For BiCGStab(l) this is a less dubious term than "number of iterations";

  • Pl = Identity(): left preconditioner of the method;

  • tol::Real = sqrt(eps(real(eltype(b)))): tolerance for stopping condition |r_k| / |r_0| ≤ tol. Note that (1) the true residual norm is never computed during the iterations, only an approximation; and (2) if a preconditioner is given, the stopping condition is based on the preconditioned residual.

Return values

if log is false

  • x: approximate solution.

if log is true

  • x: approximate solution;

  • history: convergence history.

source

Implementation details

The method is based on the original article [Sleijpen1993], but does not implement later improvements. The normal equations arising from the GMRES steps are solved without orthogonalization. Hence the method should only be reliable for relatively small values of $l$.

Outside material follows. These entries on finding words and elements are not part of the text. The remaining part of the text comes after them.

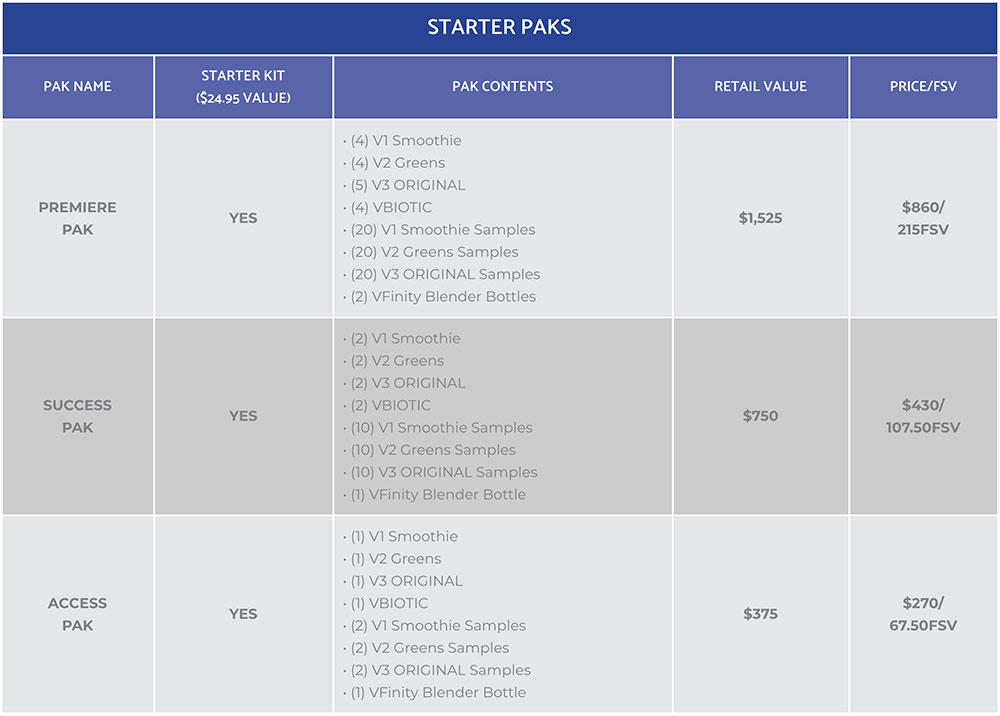Click YES in the Premiere Pak row
This screenshot has width=1000, height=716.
pyautogui.click(x=243, y=218)
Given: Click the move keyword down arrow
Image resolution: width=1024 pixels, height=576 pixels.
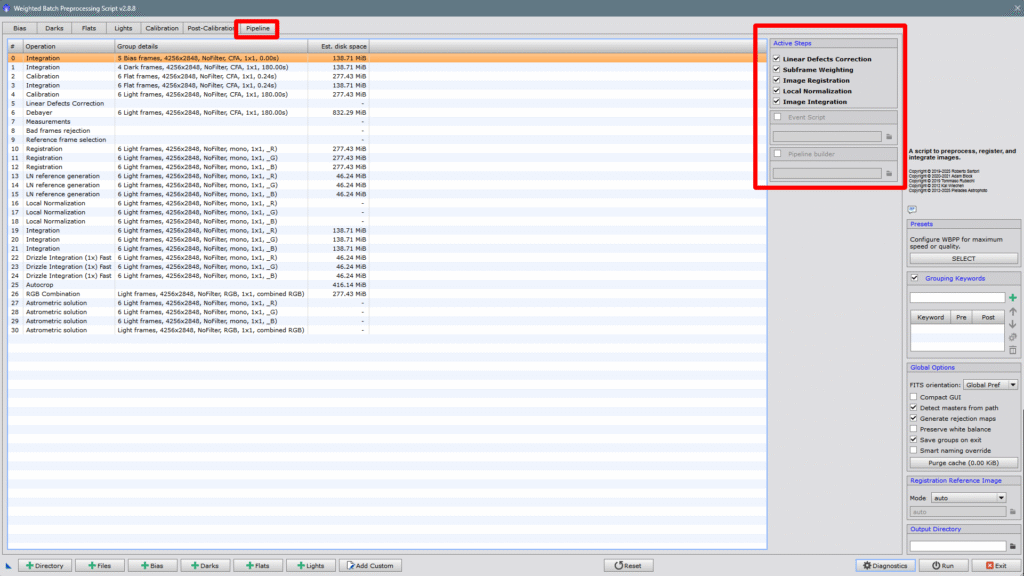Looking at the screenshot, I should (x=1012, y=324).
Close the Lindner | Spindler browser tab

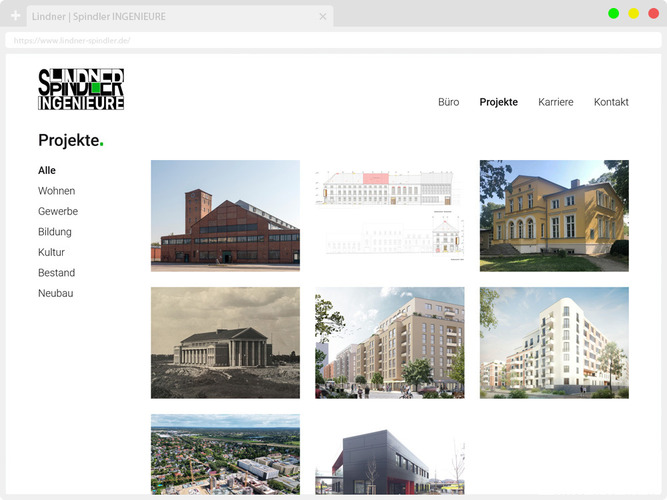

The r and u factors are pre-allocated as matrices of size $n \times (l + 1)$, so that BLAS2 methods can be used. Also the random shadow residual is pre-allocated as a vector. Hence the storage costs are approximately $2l + 3$ vectors.

Tip

BiCGStabl(l) can be used as an iterator.

[Sleijpen1993]

Sleijpen, Gerard LG, and Diederik R. Fokkema. "BiCGstab(l) for linear equations involving unsymmetric matrices with complex spectrum." Electronic Transactions on Numerical Analysis 1.11 (1993): 2000.